Debates about Confederate flags and statues tend to lead to a mention of the Jim Crow laws. Unless you lived in the South prior to 1965, you have not experienced legal segregation. Allow me to share my experiences.
In 1962, I attended AFROTC basic training in Florida. I boarded a bus in New York for the long ride to Fort Walton Beach, FL. As soon as we crossed into Virginia, all the Black folks on the bus moved to the back of the bus. There was no announcement, they simply knew what had to be done.
When we stopped for meals, there were separate bathrooms for White and Colored and a rattan divider at the lunch counter to separate the races. I was housed in a barracks with six other cadets. All of us were heading into our senior year of college and would be receiving an engineering degree. These were bright, hard-working individuals, and they were all from the South.
Despite being a Yankee, I was accepted since I was the only one in the room who could rise at 4:30 and wake up the others to prepare for our morning run. I developed a close friendship with one roommate from Mississippi State University. When we had a chance, I would talk with him about segregation and how it made no sense. When my logic caused him to be no longer able to defend his position, he would tell me that since I did not live there, I could not possibly understand.
I caught a ride back to New York at the end of training. We stopped for breakfast in Virginia. The sign said they reserved the right to serve who they wanted. Our waitress and the cook were black, only the cashier was white. We then passed a large road sign welcoming us to Klan Country.
In 1963 and 1964, I was stationed in Waco, TX. I would get a wonderful chicken meal at the Shack but a young Black officer with a college degree would have to line up at the colored take-out window in the back. There were colored bathrooms and water fountains. If I went to a movie off-base, there was a separate colored section.

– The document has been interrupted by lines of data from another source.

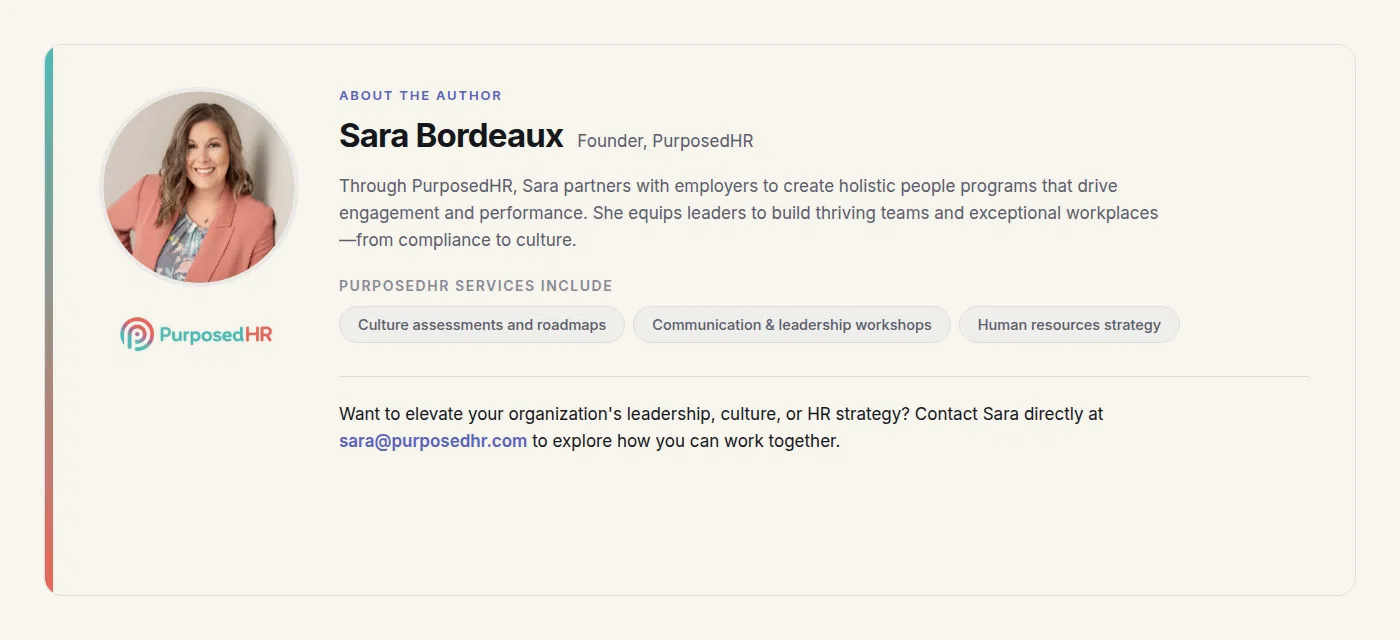
Task: Click the Founder, PurposedHR subtitle
Action: 665,141
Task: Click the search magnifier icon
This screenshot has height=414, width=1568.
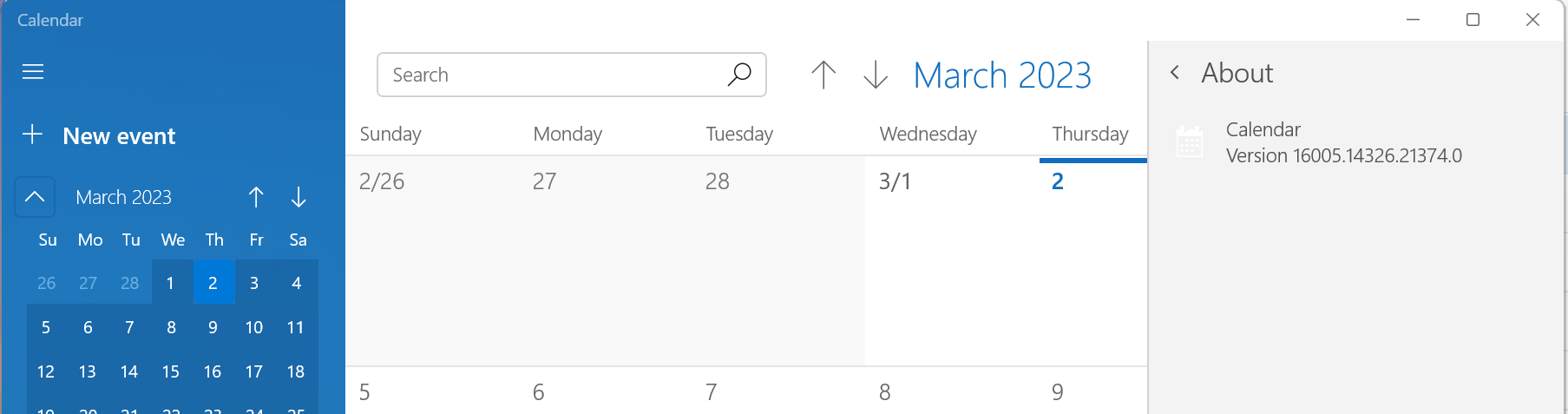Action: point(739,75)
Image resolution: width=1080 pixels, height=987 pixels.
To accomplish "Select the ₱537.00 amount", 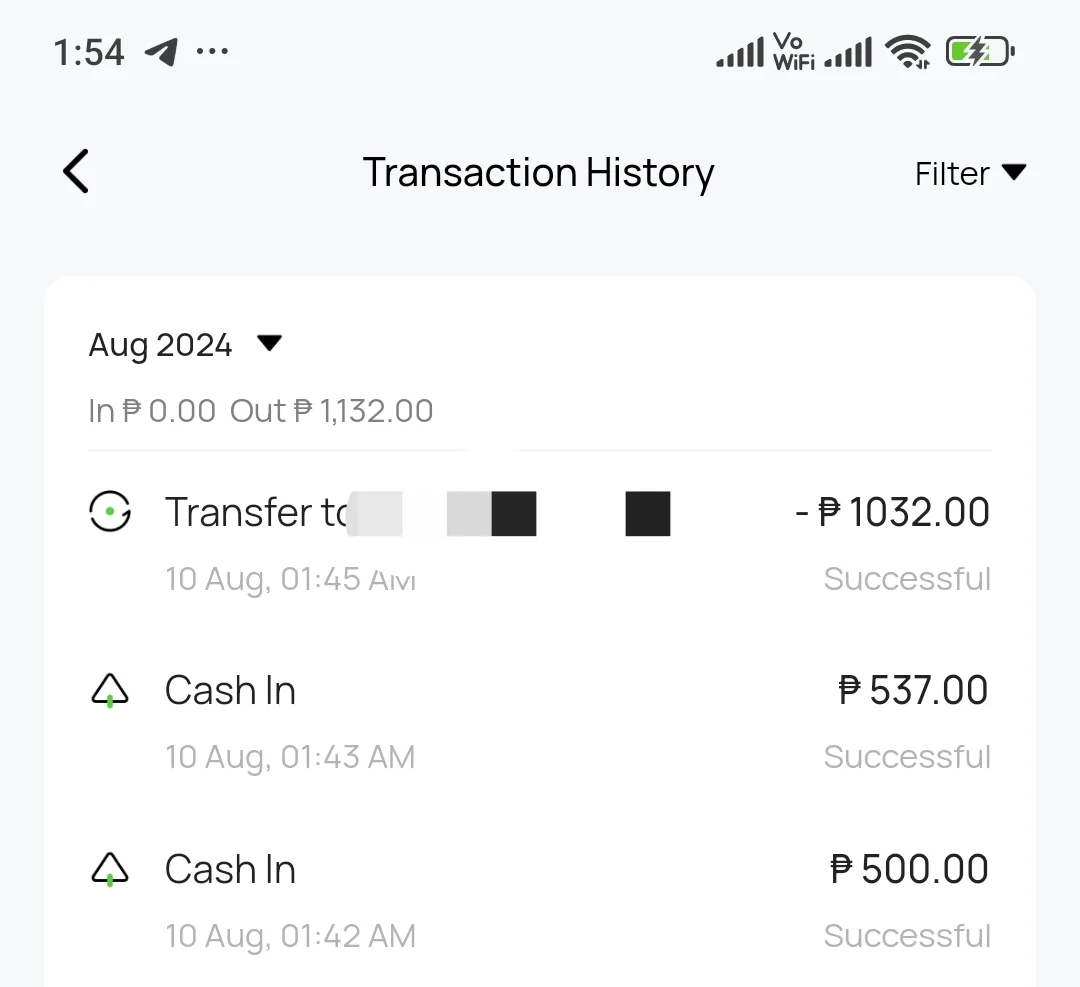I will [913, 690].
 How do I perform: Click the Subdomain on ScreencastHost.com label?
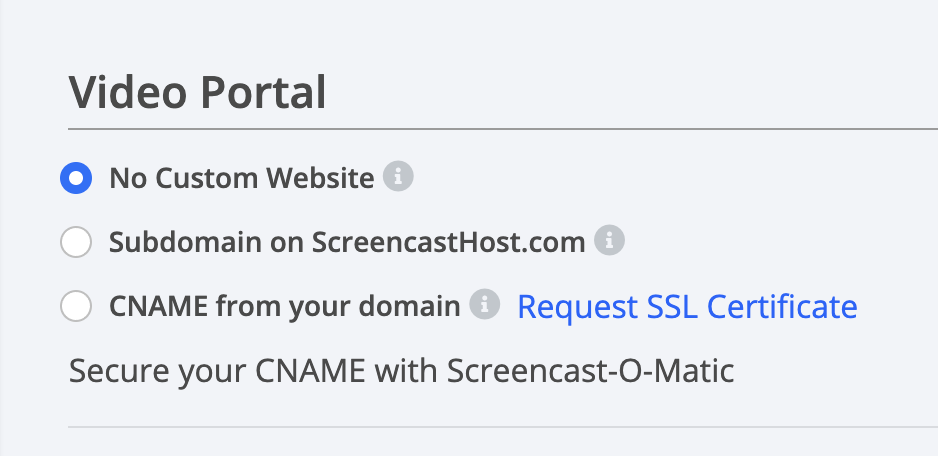[347, 242]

You could easily discern the ethnicity of a neighborhood. Whites had paved streets and street lights, Black areas had lights without paved streets, and Mexican-American streets had no lights or pavement. To me this was un-American, and whites screamed, fought and even killed to preserve this way of life. Today there are folks who believe we should return to Jim Crow. I certainly did not put my life on the line over North Vietnam for a resurgence of Jim Crow.